FlexRIC v2.0.0 accepts multiple SCTP connections attempting to register distinct xapp_ids by sending successive E42_SETUP_REQUEST messages. After a disconnect, only the first registered xapp_id’s resources are released, while the remaining xapp_ids and their subscriptions persist as stale entries. An attacker controlling a remote SCTP session can repeatedly exploit this flaw to expose subscription state information within the iApp, potentially exhausting system resources or corrupting application state over time. The weakness represents improper resource cleanup leading to state leakage. Based on the description, the impact is primarily a gradual degradation of service reliability and confidentiality of subscription data.

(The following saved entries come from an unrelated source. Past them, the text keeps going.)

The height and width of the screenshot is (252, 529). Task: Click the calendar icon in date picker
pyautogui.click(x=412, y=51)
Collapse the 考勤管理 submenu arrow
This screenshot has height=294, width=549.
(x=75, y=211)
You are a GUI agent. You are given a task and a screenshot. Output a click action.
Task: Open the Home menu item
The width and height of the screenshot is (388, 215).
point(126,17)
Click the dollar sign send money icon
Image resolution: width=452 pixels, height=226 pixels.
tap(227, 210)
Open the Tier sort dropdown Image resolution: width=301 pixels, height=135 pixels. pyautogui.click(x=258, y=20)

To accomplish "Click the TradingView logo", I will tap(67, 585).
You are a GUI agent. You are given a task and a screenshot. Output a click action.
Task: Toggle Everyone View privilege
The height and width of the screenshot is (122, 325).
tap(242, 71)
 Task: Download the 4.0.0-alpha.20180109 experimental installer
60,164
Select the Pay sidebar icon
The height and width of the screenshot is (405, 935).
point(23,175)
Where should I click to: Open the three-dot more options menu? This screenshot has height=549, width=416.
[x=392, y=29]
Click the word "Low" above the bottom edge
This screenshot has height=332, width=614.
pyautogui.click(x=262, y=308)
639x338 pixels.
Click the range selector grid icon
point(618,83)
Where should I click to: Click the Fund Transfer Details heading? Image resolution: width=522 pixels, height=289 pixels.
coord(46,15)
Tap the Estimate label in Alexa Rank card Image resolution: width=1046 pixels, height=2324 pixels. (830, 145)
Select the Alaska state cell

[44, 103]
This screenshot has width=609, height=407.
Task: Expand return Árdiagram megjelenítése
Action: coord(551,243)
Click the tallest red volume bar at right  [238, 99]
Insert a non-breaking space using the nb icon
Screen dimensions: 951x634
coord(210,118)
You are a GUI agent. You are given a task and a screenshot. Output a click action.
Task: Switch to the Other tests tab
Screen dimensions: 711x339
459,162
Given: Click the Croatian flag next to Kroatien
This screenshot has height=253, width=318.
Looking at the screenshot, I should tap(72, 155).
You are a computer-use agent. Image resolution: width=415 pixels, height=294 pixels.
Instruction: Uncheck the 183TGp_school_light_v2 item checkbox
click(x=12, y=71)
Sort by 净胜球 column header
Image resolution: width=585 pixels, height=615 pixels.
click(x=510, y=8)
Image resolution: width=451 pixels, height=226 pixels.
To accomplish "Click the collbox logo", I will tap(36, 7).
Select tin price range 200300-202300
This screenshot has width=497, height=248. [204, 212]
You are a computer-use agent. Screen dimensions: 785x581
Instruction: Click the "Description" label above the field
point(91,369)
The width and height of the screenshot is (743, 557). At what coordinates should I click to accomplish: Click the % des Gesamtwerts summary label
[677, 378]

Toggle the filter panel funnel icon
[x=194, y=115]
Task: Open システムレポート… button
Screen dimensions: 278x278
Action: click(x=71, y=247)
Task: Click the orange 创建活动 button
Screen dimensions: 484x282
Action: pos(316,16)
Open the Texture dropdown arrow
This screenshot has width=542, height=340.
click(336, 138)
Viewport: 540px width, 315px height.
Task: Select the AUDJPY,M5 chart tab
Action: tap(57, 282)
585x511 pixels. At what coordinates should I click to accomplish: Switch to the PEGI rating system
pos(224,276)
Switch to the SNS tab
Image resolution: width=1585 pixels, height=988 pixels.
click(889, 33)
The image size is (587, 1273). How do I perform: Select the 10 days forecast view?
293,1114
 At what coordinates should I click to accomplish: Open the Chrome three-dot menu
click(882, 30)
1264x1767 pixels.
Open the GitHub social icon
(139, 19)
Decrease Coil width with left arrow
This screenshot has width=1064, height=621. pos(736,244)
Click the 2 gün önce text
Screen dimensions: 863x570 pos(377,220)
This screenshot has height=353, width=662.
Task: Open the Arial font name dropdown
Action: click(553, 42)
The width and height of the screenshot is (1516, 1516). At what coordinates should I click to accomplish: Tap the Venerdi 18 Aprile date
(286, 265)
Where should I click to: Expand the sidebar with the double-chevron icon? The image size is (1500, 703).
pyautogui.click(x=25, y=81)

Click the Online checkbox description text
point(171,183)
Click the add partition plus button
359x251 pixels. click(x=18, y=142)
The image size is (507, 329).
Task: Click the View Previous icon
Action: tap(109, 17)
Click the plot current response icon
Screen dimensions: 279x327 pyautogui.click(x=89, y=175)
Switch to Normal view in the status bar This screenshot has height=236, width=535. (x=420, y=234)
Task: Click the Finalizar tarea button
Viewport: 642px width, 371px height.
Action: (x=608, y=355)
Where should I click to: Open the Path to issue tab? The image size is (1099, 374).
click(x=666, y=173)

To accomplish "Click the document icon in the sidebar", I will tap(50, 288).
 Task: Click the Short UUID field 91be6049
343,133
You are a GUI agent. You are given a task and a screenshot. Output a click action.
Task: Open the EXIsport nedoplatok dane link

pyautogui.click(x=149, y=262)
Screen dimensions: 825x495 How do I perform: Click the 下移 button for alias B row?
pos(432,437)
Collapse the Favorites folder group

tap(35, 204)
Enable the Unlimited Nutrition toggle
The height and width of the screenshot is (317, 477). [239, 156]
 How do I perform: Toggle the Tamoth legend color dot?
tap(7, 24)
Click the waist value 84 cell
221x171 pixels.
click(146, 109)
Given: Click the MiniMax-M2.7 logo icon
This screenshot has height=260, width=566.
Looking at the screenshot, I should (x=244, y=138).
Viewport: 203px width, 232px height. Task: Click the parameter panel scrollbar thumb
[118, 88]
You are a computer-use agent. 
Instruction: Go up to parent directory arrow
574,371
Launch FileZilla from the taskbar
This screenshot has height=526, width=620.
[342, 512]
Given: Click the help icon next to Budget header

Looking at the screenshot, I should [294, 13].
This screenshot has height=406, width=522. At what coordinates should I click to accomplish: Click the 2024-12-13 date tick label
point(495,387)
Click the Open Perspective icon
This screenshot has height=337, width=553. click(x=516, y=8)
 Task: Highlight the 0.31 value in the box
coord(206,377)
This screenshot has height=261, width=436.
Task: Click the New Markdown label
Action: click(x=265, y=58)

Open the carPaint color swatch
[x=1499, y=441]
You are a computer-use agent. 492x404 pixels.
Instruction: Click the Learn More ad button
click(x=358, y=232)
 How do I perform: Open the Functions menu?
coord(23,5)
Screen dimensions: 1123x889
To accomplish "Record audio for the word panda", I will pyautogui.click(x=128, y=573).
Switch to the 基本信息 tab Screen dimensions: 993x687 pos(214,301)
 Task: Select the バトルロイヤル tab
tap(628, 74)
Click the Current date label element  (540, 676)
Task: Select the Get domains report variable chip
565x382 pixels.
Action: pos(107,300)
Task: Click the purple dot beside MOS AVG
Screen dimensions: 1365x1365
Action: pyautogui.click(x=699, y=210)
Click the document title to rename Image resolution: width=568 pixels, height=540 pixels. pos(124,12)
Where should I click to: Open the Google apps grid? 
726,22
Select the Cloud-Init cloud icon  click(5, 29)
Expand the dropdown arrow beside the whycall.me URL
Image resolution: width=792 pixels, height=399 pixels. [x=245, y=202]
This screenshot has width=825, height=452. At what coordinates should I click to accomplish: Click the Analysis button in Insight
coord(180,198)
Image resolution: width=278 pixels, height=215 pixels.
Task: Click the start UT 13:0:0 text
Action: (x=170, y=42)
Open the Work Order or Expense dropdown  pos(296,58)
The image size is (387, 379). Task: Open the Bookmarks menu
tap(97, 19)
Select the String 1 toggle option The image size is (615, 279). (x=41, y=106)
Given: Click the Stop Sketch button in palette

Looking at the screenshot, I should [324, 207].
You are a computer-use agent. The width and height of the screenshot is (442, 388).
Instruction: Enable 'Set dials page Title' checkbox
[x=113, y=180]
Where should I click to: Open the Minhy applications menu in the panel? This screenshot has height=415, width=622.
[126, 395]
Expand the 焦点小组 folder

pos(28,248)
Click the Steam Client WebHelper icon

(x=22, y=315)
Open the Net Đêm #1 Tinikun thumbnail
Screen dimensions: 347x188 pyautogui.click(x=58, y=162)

All deployments of FlexRIC version 2.0.0 produced by the Mosaic5G project (identified by the GitLab repository gitlab.eurecom.fr/mosaic5g/flexric). If other vendors ship the same codebase without updating, those products are also vulnerable.

The CVSS score is 8.2, indicating a high severity vulnerability that can be exploited over a remote SCTP connection and used repeatedly to create a denial‑of‑service condition. The EPSS score is < 1%, indicating a low probability of exploitation in the wild. The vulnerability is not listed in the CISA KEV catalog. Attackers would need open network access to an FlexRIC instance and the ability to establish SCTP connections. Once connected, they could send multiple E42_SETUP_REQUEST packets, then disconnect to trigger the resource leak, thereby causing accumulation of stale subscriptions and exposing sensitive state.